Le photographe faillit s’en étrangler.
— Des dégâts ! Quelques malheureuses bouteilles vides et quelques verres à la mer et tu parles de dégâts ! Ma pauvre, si comme moi tu étais allée sur des terrains de guerre, tu saurais ce que c’est que des dégâts et tu ne parlerais pas à tort et à travers.
Il avait pris son ton de grand professionnel, mais il n’eut pas le temps d’en dire davantage. Béatrice, au comble de la rage de le voir insister avec ses insinuations et ses airs de baroudeur, avait pris son verre des mains de Sophie et lui en avait jeté le contenu à la figure. Cela se passa si vite que Sophie n’eut pas le temps d’intervenir et que le photographe, suffoqué, dégoulinant de Champagne et l’esprit obscurci par l’alcool, crut que c’était Sophie qui lui avait jeté le verre. Ridiculisé et comprenant qu’il allait perdre son pari et ses cinq mille francs, il vit rouge et décida que cette fille allait voir ce qu’elle allait voir ! Il en appela à ses amis qui n’attendaient que ça.
— Cette fille est folle, dit-il en riant exagérément pour faire croire qu’il maîtrisait encore la situation, il faut la jeter à l’eau. Venez m’aider !
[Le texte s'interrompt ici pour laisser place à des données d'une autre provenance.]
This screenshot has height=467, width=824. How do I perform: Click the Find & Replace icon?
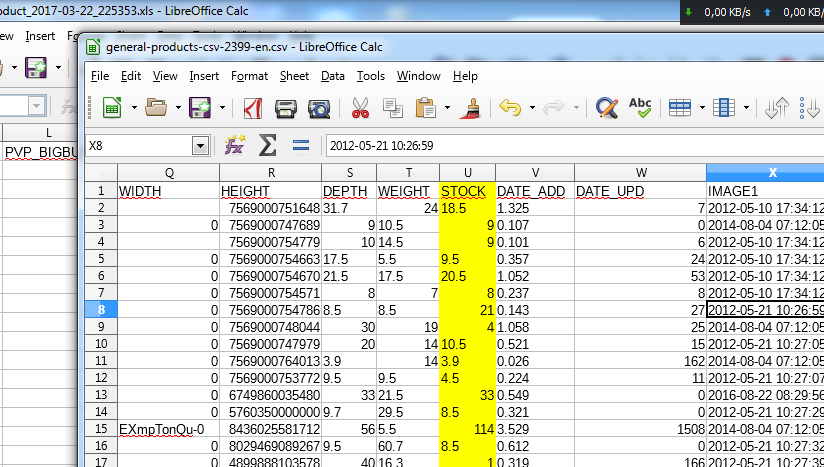(x=606, y=108)
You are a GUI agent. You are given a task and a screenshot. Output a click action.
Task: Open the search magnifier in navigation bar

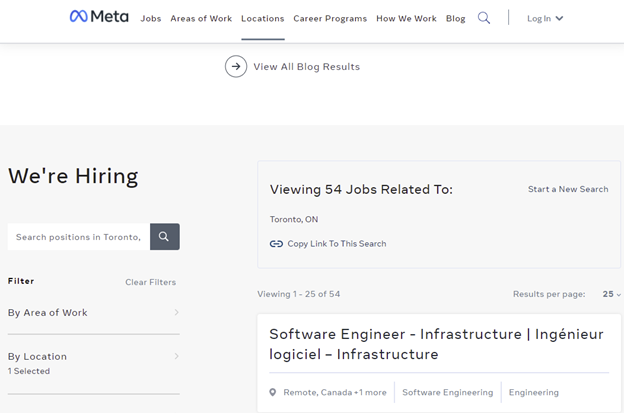click(484, 18)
Sophie n’eut pas le temps de comprendre ce qui allait se passer qu’ils l’entouraient déjà. Ils s’y mirent à trois pour la pousser vers la terrasse avec la ferme intention de lui donner une leçon en lui faisant peur. Après une légère bousculade où seule Béatrice tenta de s’interposer, ils se saisirent de Sophie sous les yeux mi-figue, mi-raisin des autres clients qui n’osaient intervenir, pensant à une farce qui allait cesser au seuil de la terrasse. Sophie elle-même affichait un sourire crispé et, bien qu’inquiète, elle ne se démenait pas plus que ça pour les faire lâcher, pensant qu’ils n’iraient pas loin vu le temps qu’il faisait à l’extérieur. Mais ils ne s’arrêtaient pas et l’emportèrent jusqu’au-dehors. Là, le froid glacial les saisit et sembla un instant réveiller leur lucidité.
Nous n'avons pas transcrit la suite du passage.